Wen Chengye himself had no idea that last night, he had been discussed repeatedly in the soccer team friends’ conversations.
For him, this was still an ordinary and boring day.
As usual, he arrived at school at 7 AM. When he walked into the classroom, it was already full of people.
The doors and windows were tightly closed, books spread open, test papers and workbooks scattered about.
Collecting homework, submitting homework, copying homework—there was an unpleasant smell in the classroom.
That smell reminded Wen Chengye of when he was very young, standing in front of a pork stall. It was a stuffy, humid afternoon when his family’s nanny took him to the market. A huge rack of pork ribs was laid out on the counter.
The vendor chopped down with a knife, white bone fragments splattered, and the entire space was instantly filled with the rank smell of raw meat—just like now.
Wen Chengye stood aimlessly by his desk for a while, until someone tapped him on the shoulder.
Turning around, he saw the group leader’s reddish-brown face, the color resembling the meat hanging at the stall.
“Where’s your homework?” the group leader asked.
“Forgot to bring it,” he said.
“Forgot again?” The face wrinkled together. “Why do you always forget your homework? You’ll never qualify for Outstanding Student nominations in the future.”

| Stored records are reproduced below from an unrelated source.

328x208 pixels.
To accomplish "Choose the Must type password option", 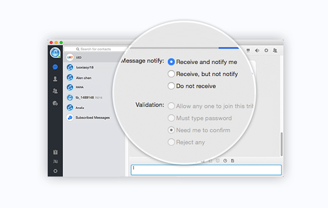I will (200, 118).
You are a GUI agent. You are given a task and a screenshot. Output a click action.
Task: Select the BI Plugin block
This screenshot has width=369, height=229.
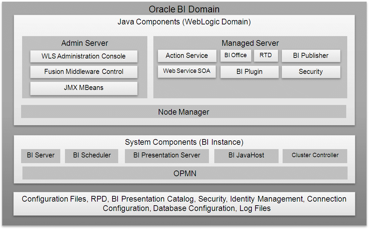click(x=249, y=72)
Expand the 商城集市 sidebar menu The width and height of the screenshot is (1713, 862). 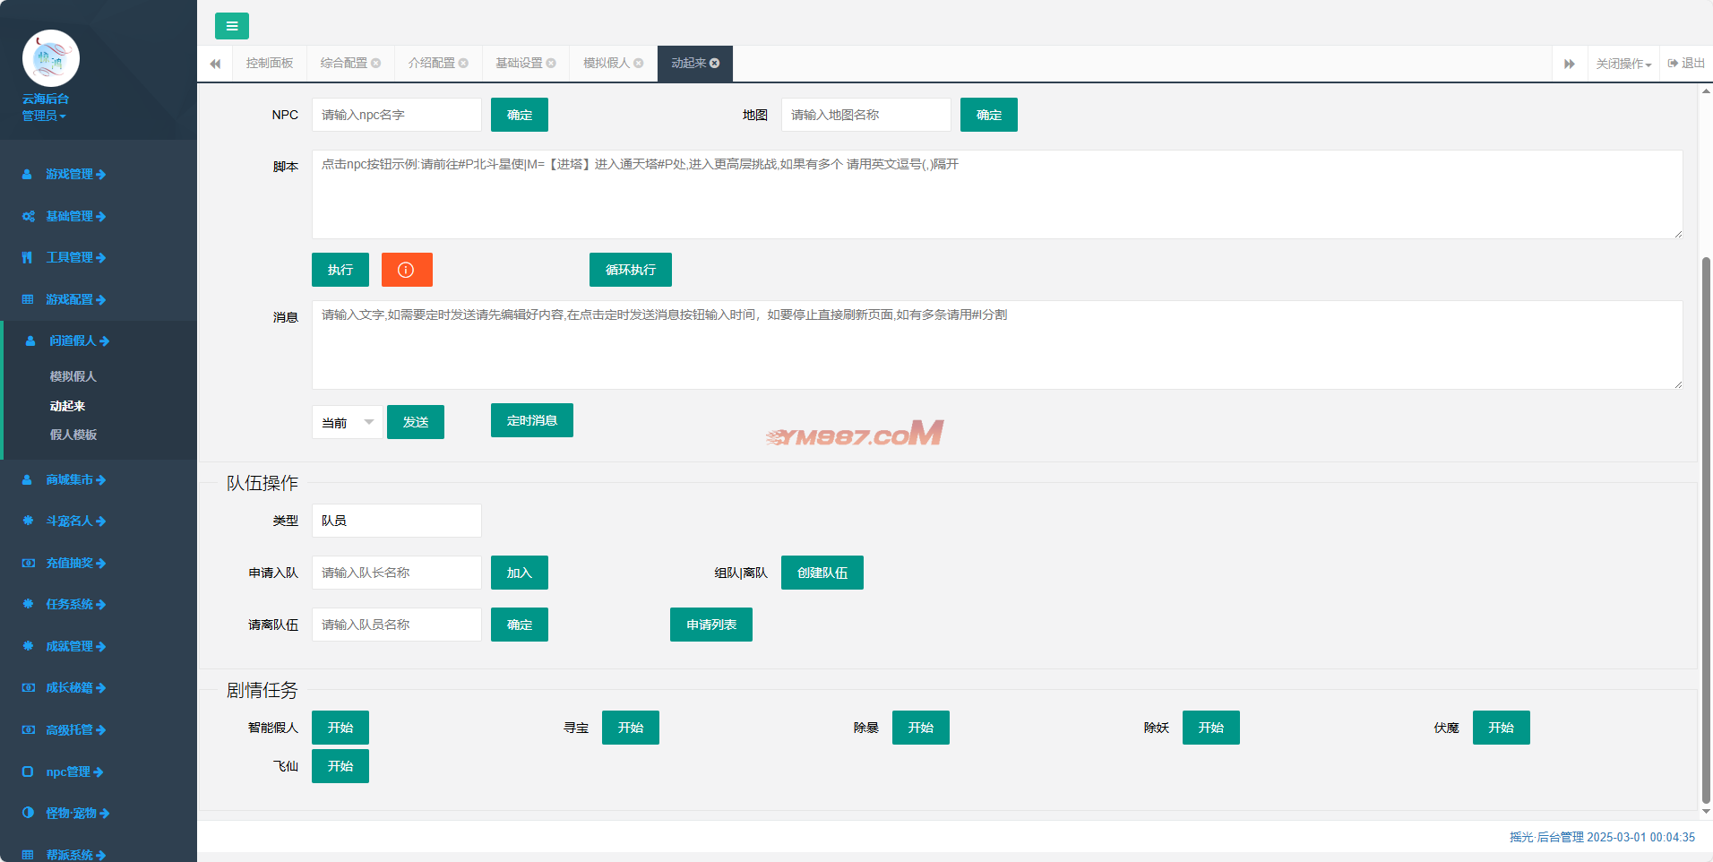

Wen Chengye put down his backpack, pretending to remove himself from this space, allowing the other person to chatter incessantly in his ear.
“I don’t know how you managed to improve your grades, not even submitting homework. You probably didn’t even do it…”
A rank odor drifted from the upper left. Wen Chengye looked up to see a mouth that kept opening and closing in his vision.
His hand involuntarily pressed down on the desk, finally feeling somewhat irritated.
Just when he felt he couldn’t contain himself, the other person suddenly remembered something and said, “Oh right, someone asked me to give you something.”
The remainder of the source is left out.